**RECORDS FOR THIS TASK:**
>>>

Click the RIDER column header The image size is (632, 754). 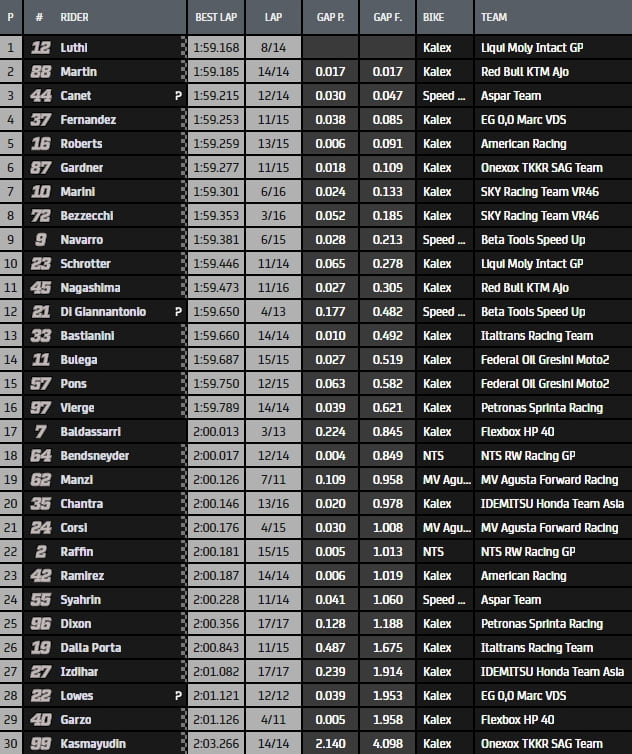tap(75, 17)
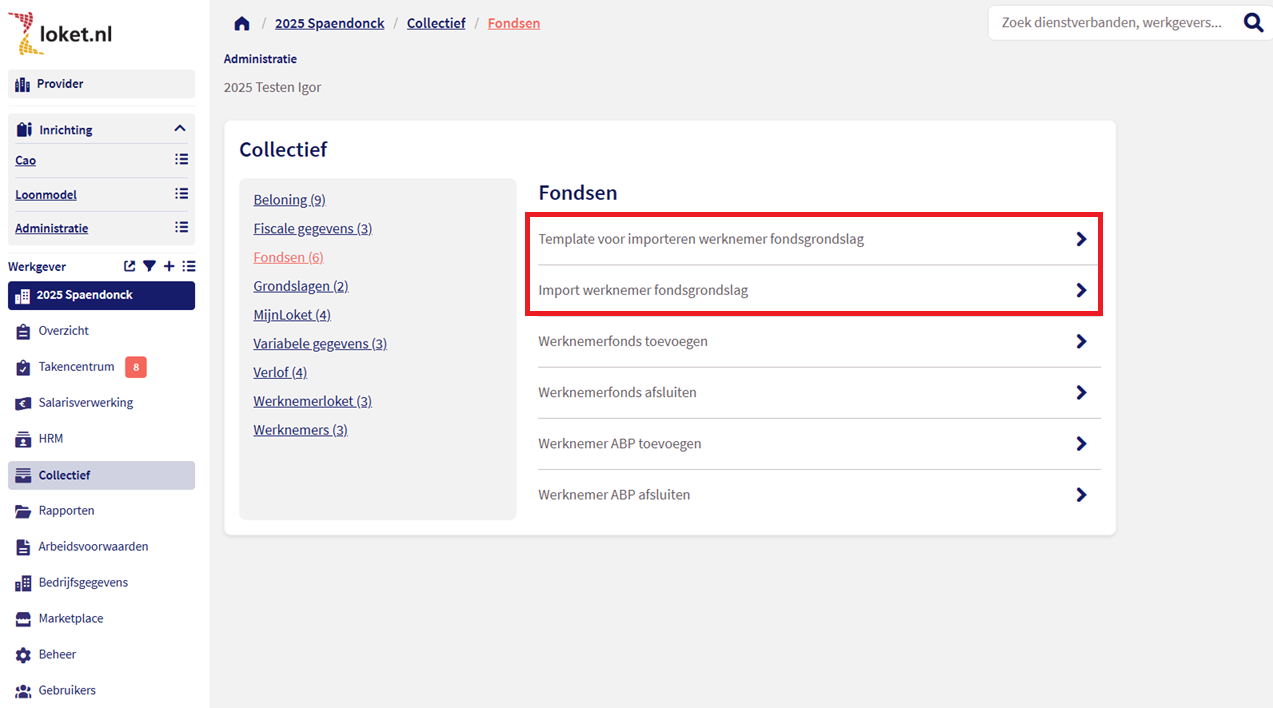Open Werknemerfonds toevoegen chevron
The height and width of the screenshot is (708, 1273).
[x=1081, y=341]
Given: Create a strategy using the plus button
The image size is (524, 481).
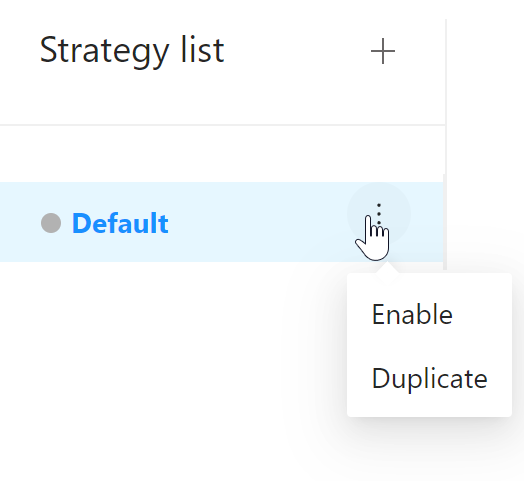Looking at the screenshot, I should click(383, 51).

<<<

**HOW TO COMPLETE THIS TASK:**
In the copy you return, include exactly the lines from the one containing "Given: Create a" through the final line of the listing, and no pictures.

**EXERCISE SOLUTION:**
Given: Create a strategy using the plus button
The image size is (524, 481).
Looking at the screenshot, I should click(383, 51).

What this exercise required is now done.